Is Obama turning U.S. into European-style welfare state?

Obama
U.S. President Barack Obama speaks during a East Room of the White House January 23, 2012 in Washington, DC.
Alex Wong/Getty Images

GOP presidential candidates Mitt Romney and Newt Gingrich have been asserting on the campaign trail that President Obama is turning America into a "European-style welfare culture."

He "takes his political inspiration from Europe--and from the socialist-democrats in Europe," Romney said during a debate last fall.

Former Labor Secretary Robert Reich recently argued in a Salon piece that Gingrich and Romney "have cause and effect backwards."

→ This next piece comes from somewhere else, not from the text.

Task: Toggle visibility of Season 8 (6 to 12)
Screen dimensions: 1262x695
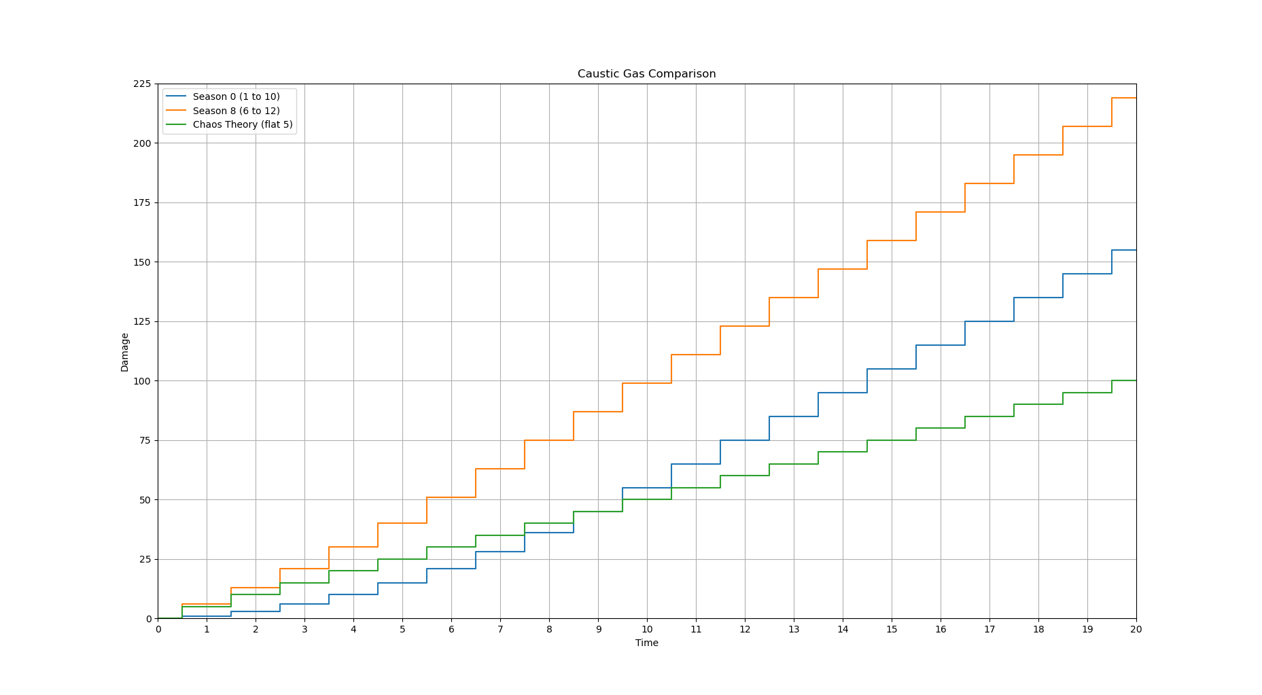Action: click(236, 111)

"The reason for the rise in food stamps, unemployment insurance and other safety-net programs is Americans got clobbered..with the worst economic catastrophe since the Great Depression," he wrote.

Conservative and independent thinkers point to the president's ideas on taxes as the redistribution of wealth and his policies on government programs as furthering an entitlement society.

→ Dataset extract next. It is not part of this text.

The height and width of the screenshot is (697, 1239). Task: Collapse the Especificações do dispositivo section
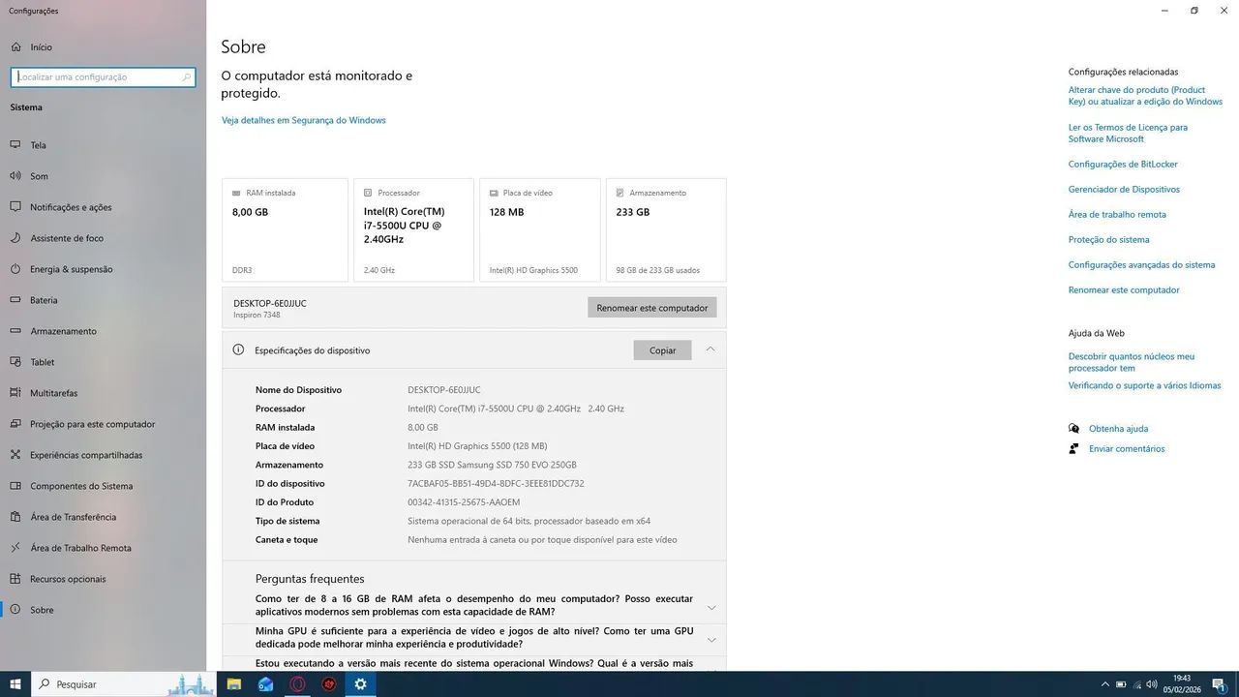point(711,349)
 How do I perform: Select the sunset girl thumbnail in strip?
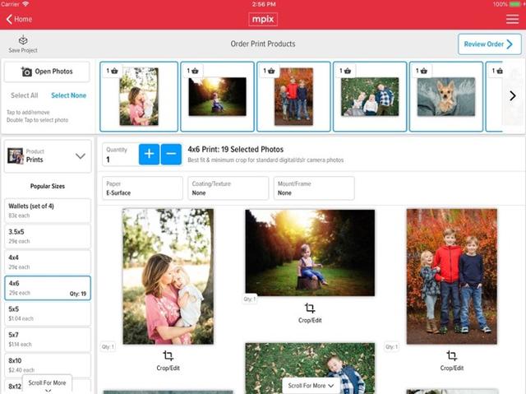[x=216, y=96]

Romney and Gingrich have both revived the "socialist" critique about the president. But is it true?

On Thursday, The Daily Circuit will host the first of two discussions on the president's economic ideals and tax policy. First up is Dan Mitchell, senior fellow at the Cato Institute with expertise on taxes and fiscal policy.

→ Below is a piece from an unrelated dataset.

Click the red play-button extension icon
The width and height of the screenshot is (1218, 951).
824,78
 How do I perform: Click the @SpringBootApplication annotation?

"Calling Obama a fascist, however, is counterproductive," Mitchell wrote. "Other than a few economists and historians, people don't understand that fascism developed (with Mussolini perhaps being the best example) as a social/economic system. Instead, most people associate it with Hitler's lunatic ideas on matters such as race and militarism. That's why I prefer to call Obama a statist or a corporatist. Those words accurately describe his governing philosophy without creating the distractions caused by calling him a socialist or fascist."